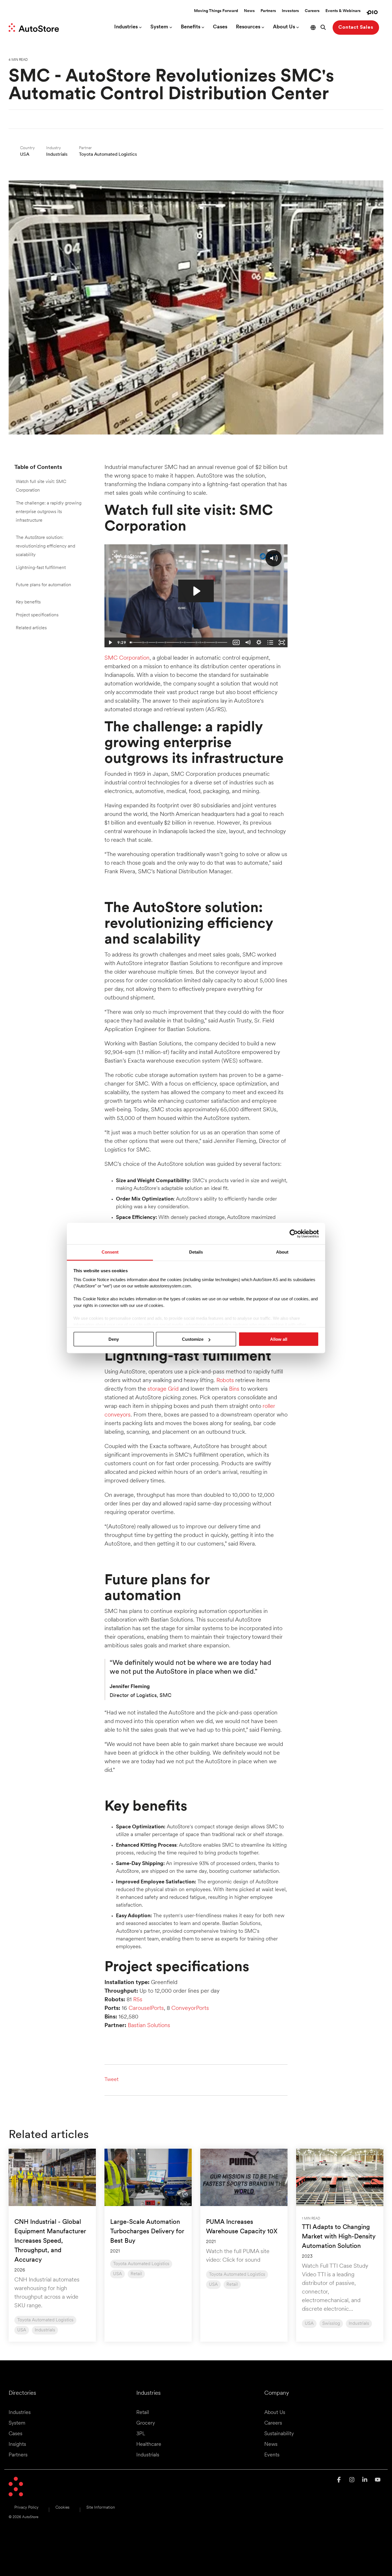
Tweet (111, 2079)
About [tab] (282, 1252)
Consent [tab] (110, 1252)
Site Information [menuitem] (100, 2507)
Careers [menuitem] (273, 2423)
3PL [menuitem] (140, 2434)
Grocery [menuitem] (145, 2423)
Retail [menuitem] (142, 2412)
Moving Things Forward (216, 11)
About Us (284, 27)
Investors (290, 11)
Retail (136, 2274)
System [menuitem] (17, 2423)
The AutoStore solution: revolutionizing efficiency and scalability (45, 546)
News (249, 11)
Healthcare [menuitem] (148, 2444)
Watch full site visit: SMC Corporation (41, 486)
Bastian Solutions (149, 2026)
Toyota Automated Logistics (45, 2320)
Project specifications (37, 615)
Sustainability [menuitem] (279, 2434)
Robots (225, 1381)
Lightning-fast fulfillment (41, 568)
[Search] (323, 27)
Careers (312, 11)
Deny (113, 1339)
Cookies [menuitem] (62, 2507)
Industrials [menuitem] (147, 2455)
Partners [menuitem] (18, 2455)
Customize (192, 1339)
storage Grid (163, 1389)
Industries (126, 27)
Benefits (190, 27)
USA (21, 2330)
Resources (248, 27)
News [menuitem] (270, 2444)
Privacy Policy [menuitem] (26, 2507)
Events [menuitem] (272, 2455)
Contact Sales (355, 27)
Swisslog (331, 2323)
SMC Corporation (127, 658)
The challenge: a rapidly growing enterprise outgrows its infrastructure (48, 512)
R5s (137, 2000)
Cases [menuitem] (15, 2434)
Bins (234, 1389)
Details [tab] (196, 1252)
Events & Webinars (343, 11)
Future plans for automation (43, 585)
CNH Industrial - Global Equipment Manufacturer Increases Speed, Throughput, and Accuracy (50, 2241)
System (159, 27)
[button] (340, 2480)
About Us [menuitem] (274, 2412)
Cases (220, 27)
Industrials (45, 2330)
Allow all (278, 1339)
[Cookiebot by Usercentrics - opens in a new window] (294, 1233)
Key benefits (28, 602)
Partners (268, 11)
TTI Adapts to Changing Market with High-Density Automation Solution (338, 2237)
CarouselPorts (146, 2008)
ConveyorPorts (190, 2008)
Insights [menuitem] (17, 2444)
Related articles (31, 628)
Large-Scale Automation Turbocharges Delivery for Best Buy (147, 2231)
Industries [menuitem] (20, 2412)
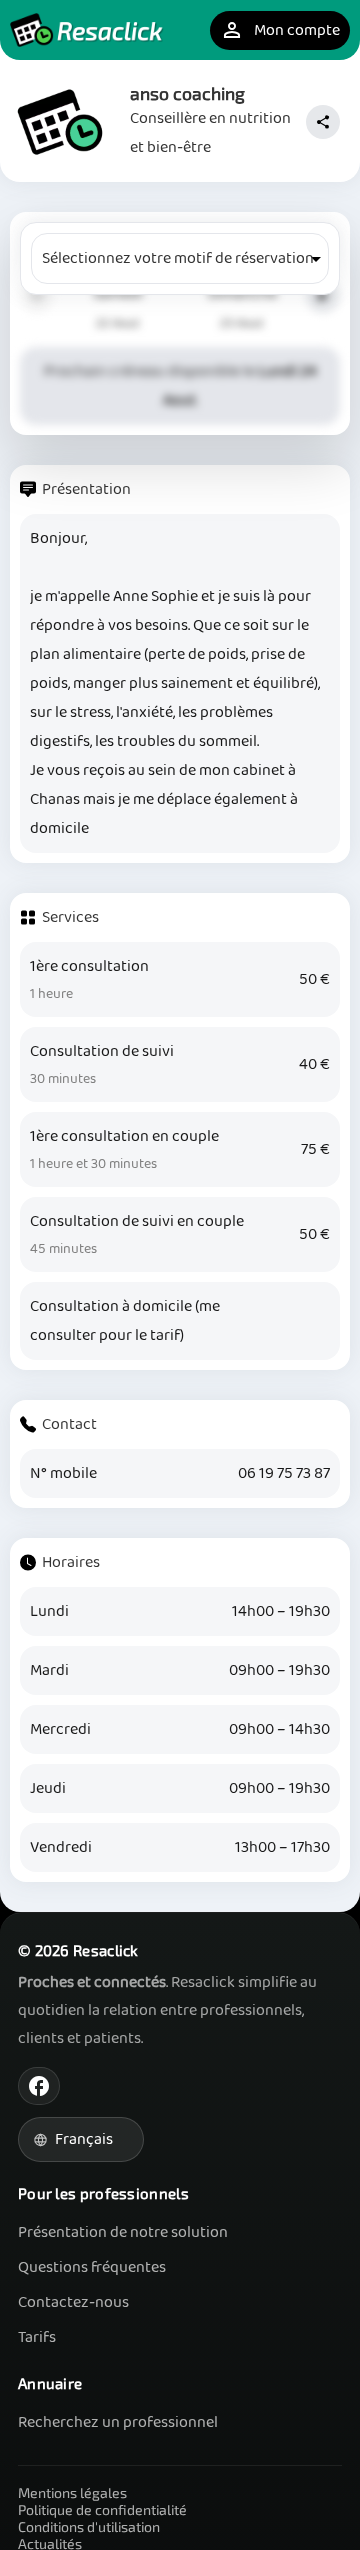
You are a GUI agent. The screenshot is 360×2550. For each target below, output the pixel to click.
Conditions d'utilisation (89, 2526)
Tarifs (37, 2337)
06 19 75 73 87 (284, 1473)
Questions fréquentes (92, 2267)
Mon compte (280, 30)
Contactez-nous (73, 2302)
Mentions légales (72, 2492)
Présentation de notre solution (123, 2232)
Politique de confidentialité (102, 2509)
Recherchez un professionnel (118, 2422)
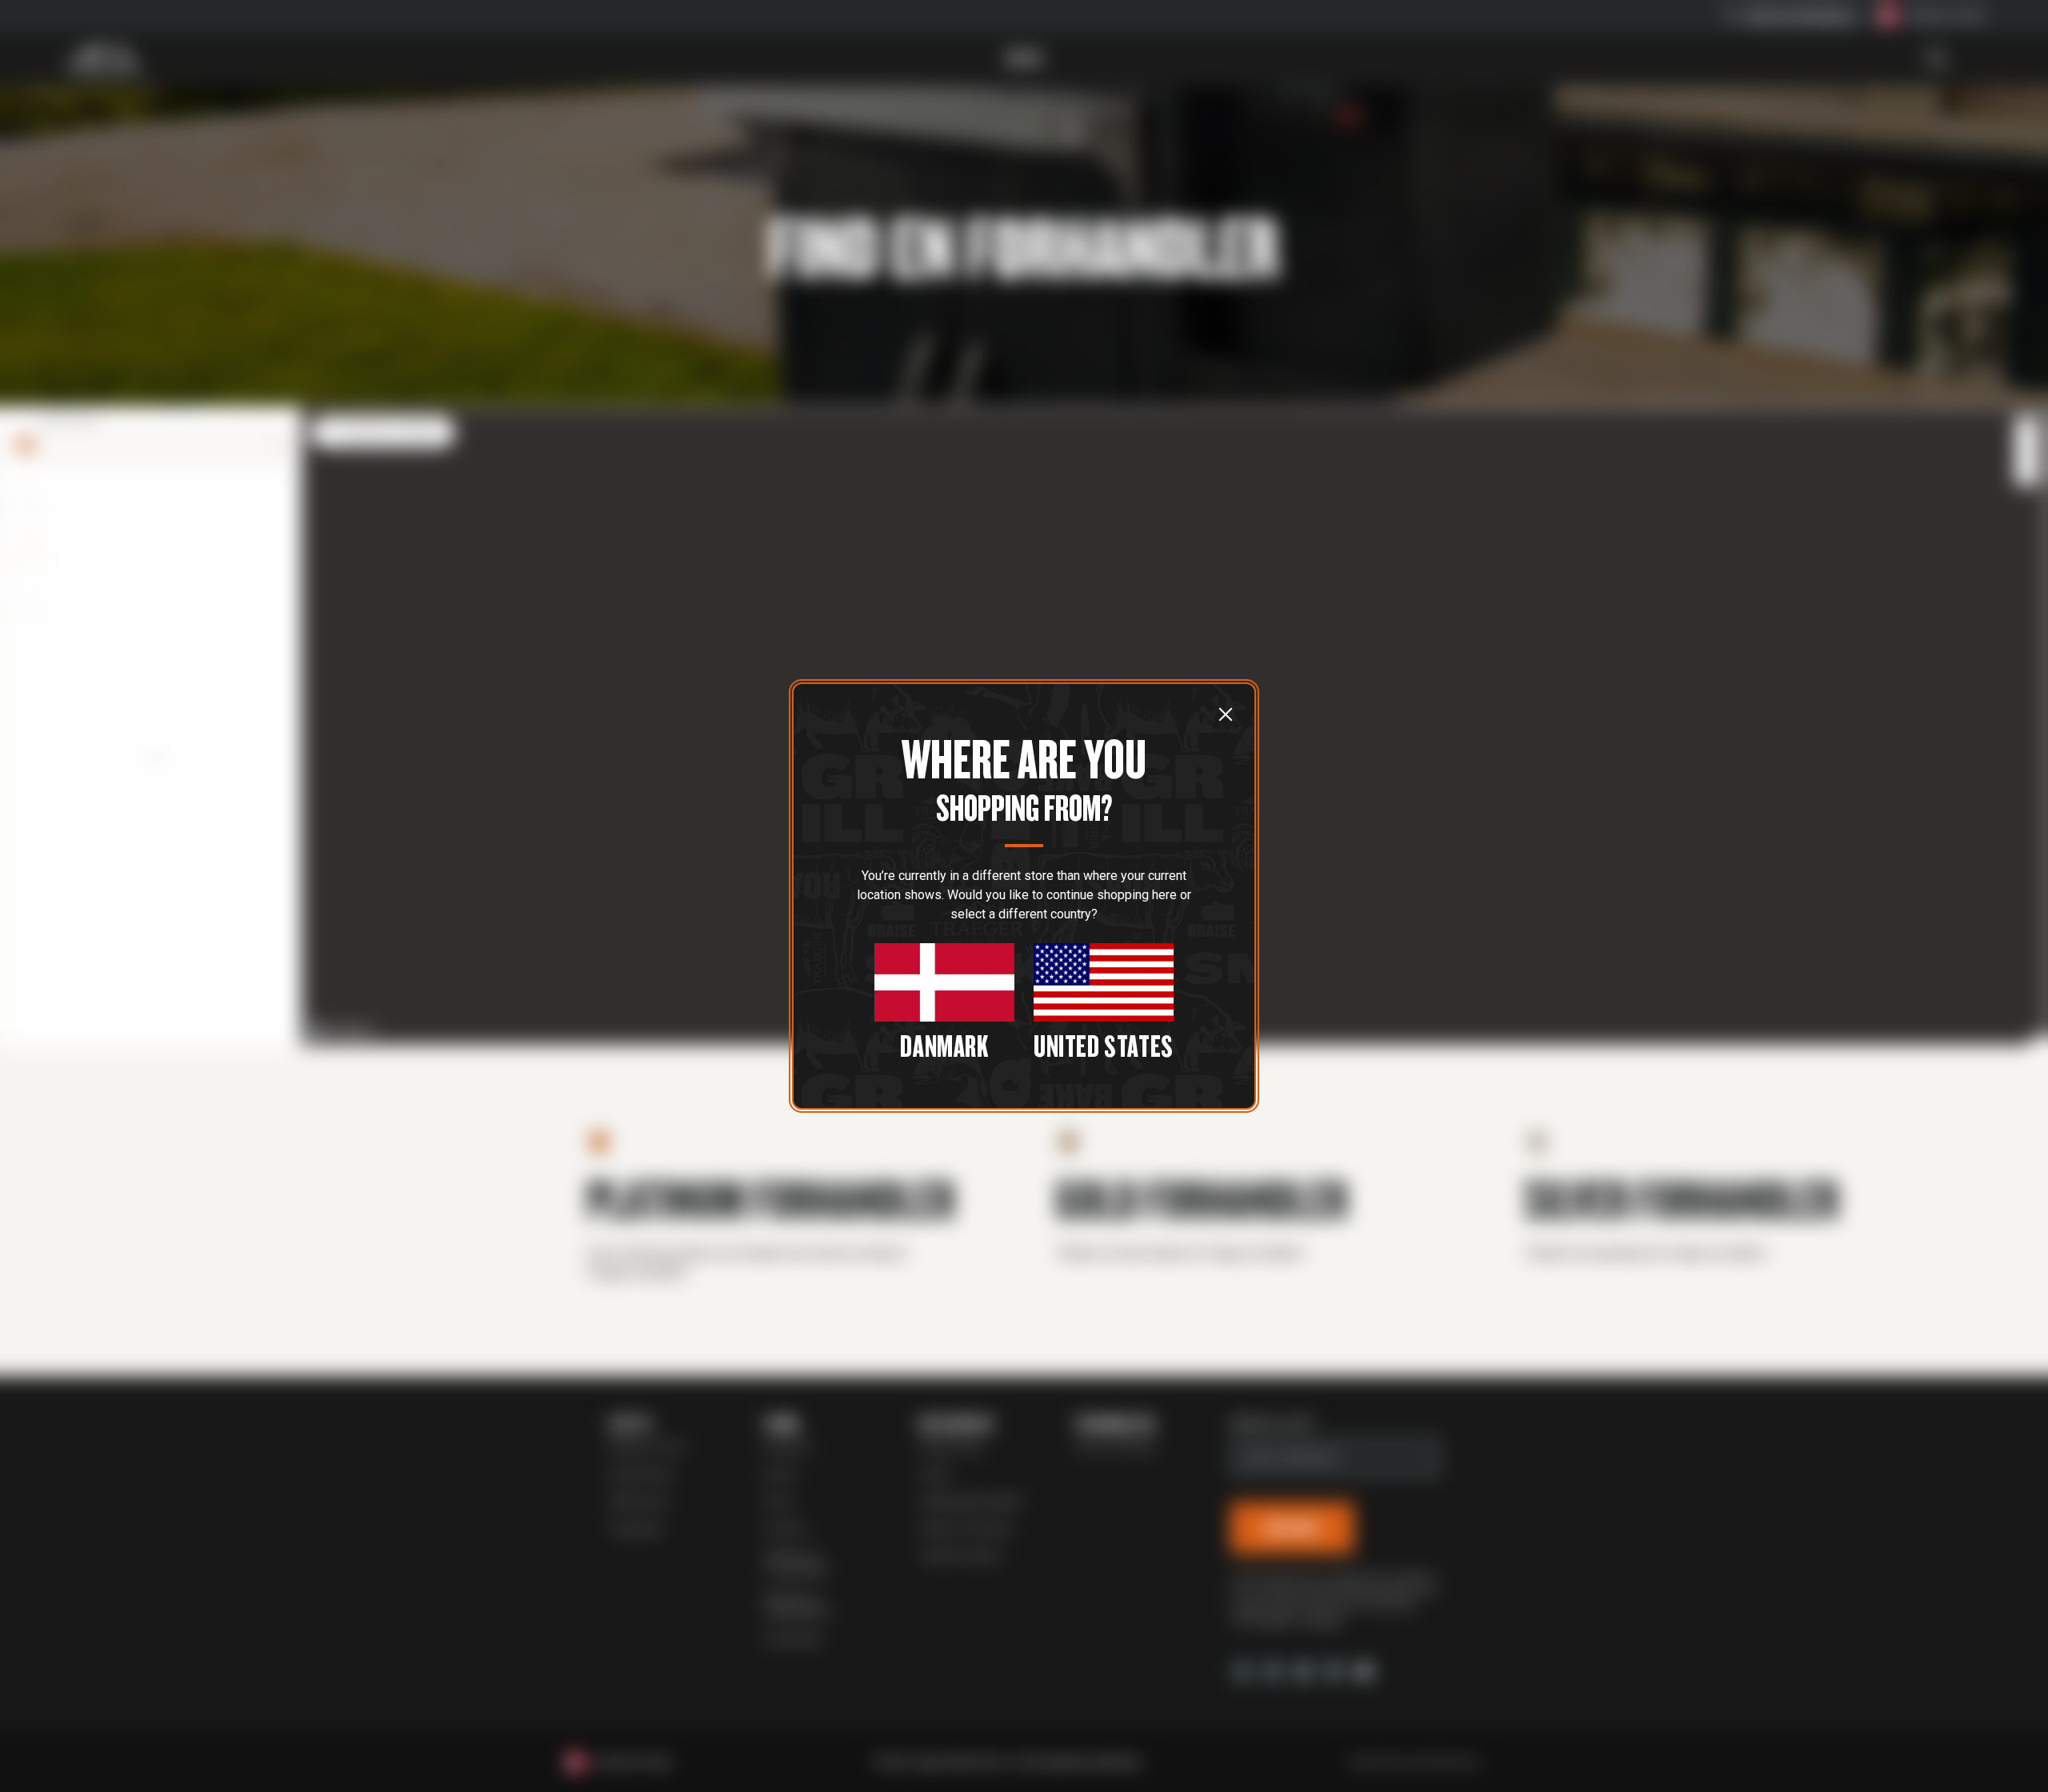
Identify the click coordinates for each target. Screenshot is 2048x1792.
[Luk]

● **Work item**
Output exactly the lines of the material above from the one containing "Partners [menuitem] (18, 2455)" up to and including the one containing "Future plans for automation (43, 585)".

● **Response**
Partners [menuitem] (18, 2455)
Customize (192, 1339)
storage Grid (163, 1389)
Industries (126, 27)
Benefits (190, 27)
USA (21, 2330)
Resources (248, 27)
News [menuitem] (270, 2444)
Privacy Policy [menuitem] (26, 2507)
Events [menuitem] (272, 2455)
Contact Sales (355, 27)
Swisslog (331, 2323)
SMC Corporation (127, 658)
The challenge: a rapidly growing enterprise outgrows its infrastructure (48, 512)
R5s (137, 2000)
Cases [menuitem] (15, 2434)
Bins (234, 1389)
Details [tab] (196, 1252)
Events & Webinars (343, 11)
Future plans for automation (43, 585)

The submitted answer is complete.